While reviewing your estate planning documents, the occasion may arise when a change must be made to a will. The question is, how does one alter a valid will?
When one wants to change their already drafted will, it can be done through a couple of pathways including: adding another aspect to the will, taking out a part of the will, or revoking the whole will. Once the initial will is drafted, it should be periodically amended to keep up with one's accumulation or depletion of assets and changing relationships, etc. Life is not static, so it only makes sense to go over a will every so often through the stages of life as long as one is of the proper age and sound mind.

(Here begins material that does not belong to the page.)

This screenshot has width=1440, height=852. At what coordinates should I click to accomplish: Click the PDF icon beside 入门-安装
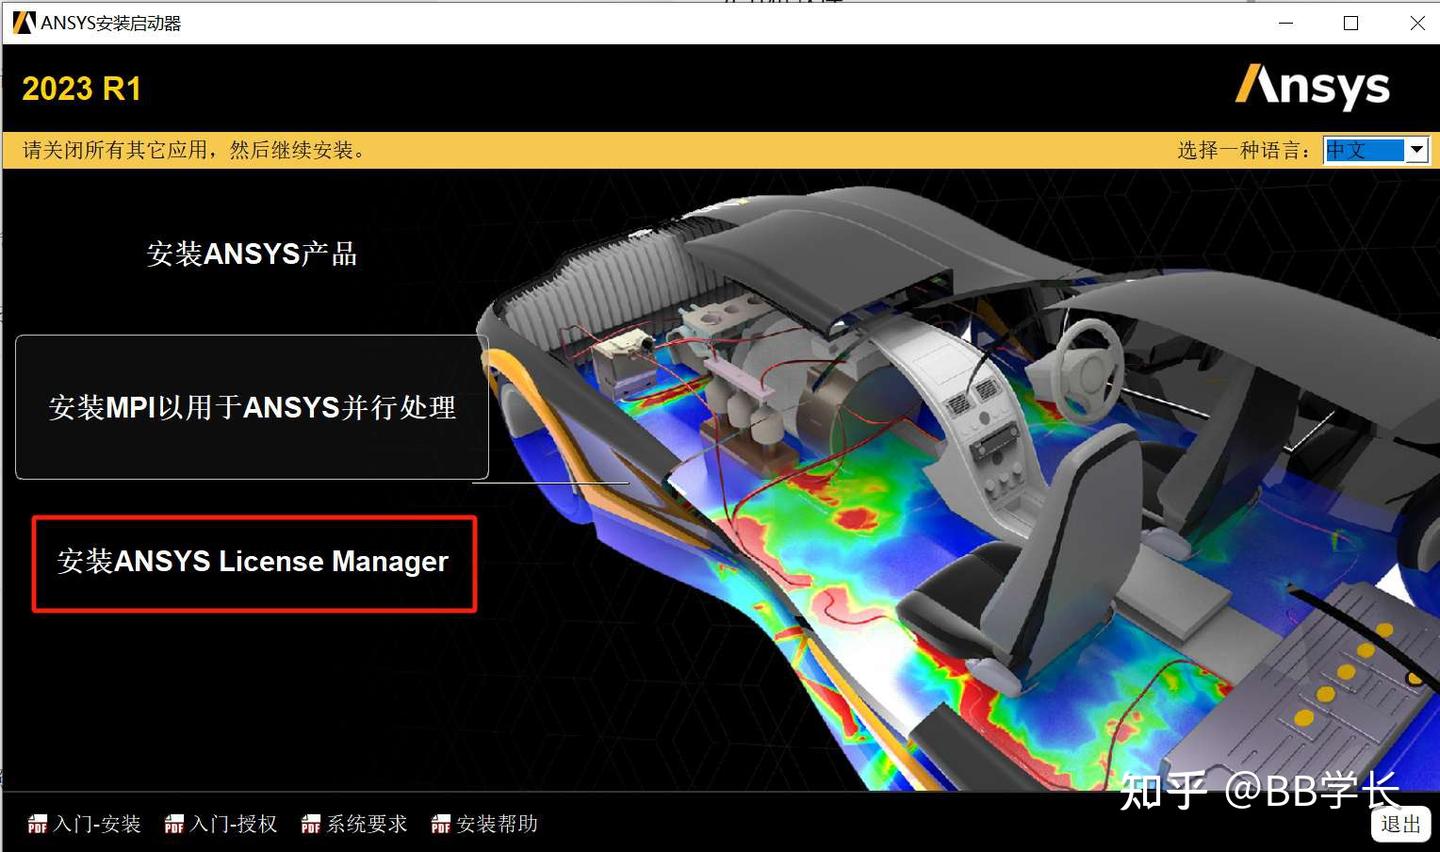38,824
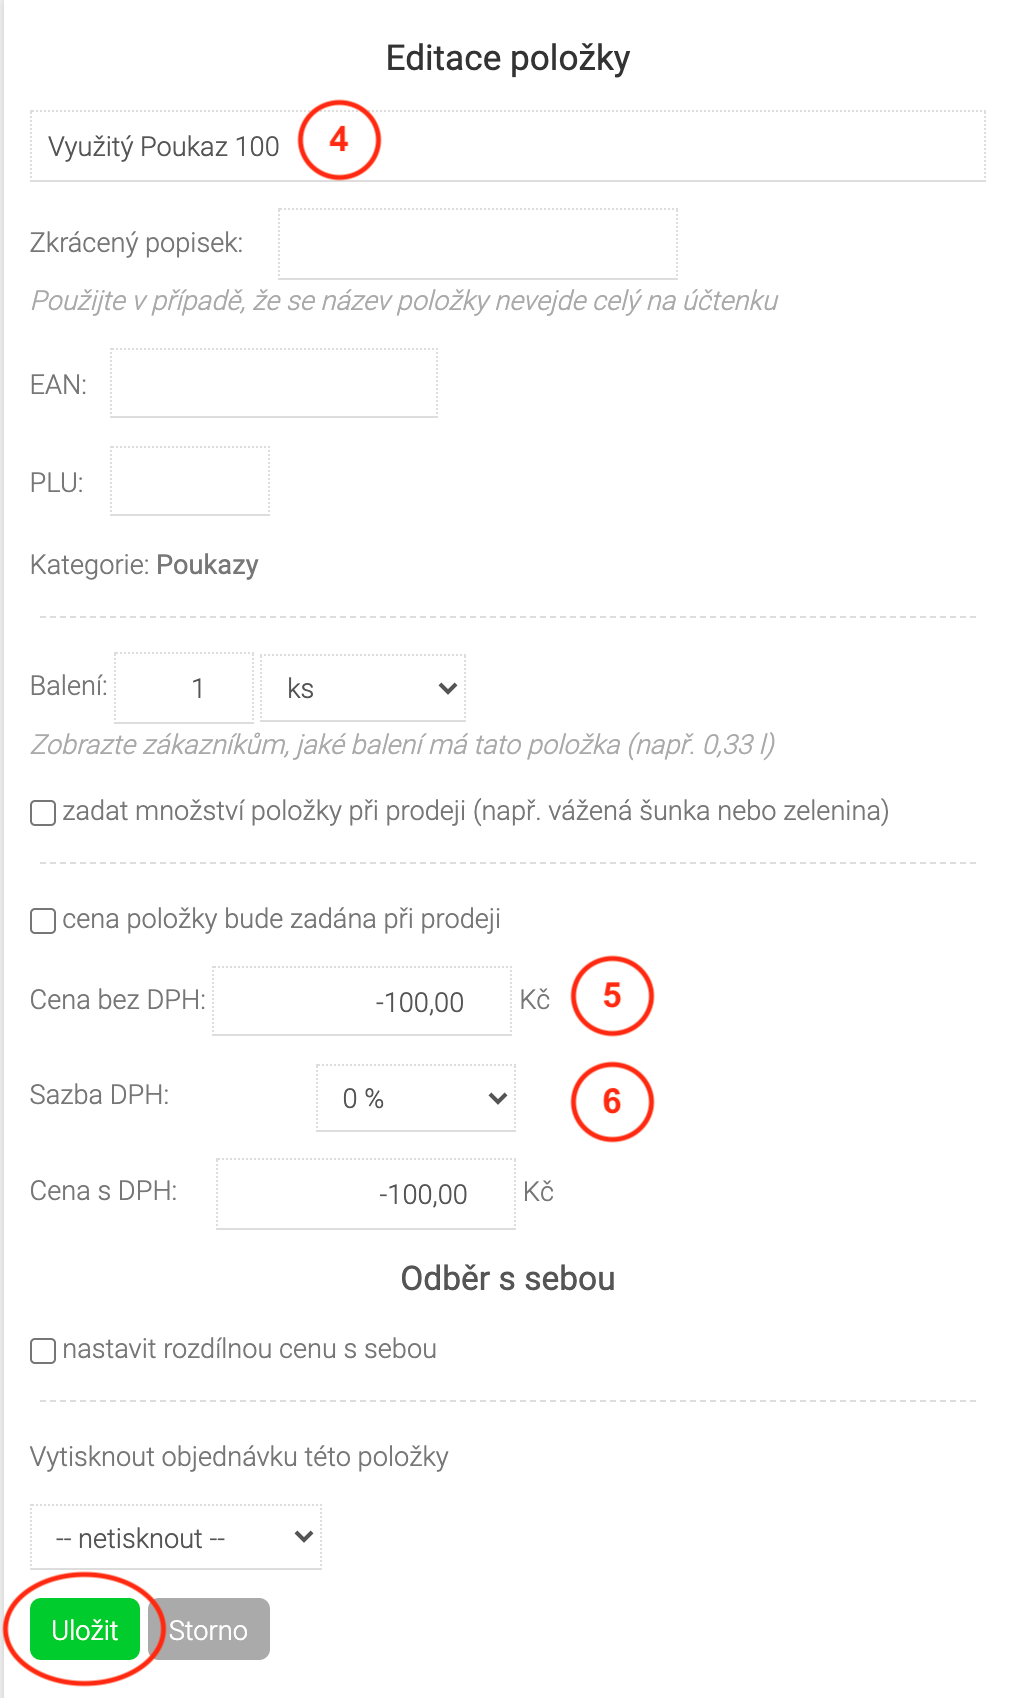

An addition or supplement to an already written will is called a codicil. The writing of a codicil has the same rules as does drafting a will: the statutory regulations along with being the proper age and having a sound mind. Codicils are a dated method of adding to a will, but they worked back in the pre-computer days as a result of not being able to quickly copy and paste. One would have to type-write over the whole to make the addition, so a codicil avoided the time consuming work. In rare situations, provisions of a will can be crossed out and other provisions written in their place, but this rarely works as a result of it being hard to prove that the cross outs and additions are the testator's doing and must be as a result of the testator's intent. When looking at a revocation of a will, there are three avenues to take to do so: by actually revoking the will, by the law revoking the will, and by a subsequent writing revoking the will. Actually, physically revoking a will can happen through methods of obliterating the document, so that it can no longer be used. The law on the other hand can also revoke a will through avenues such as getting remarried or getting divorced. With the remarriage, it is likely that beneficiaries of certain assets have to be shifted to make room for the new spouse. On the other hand, in a divorce situation, most likely one would not want to give all their assets to their ex-spouse, so some shifting would have to occur there too. The most obvious way to revoke an existing will is to write up a new one with the statutory regulations abided by. If a new, valid will is made, then the other one is void after recording of the new will.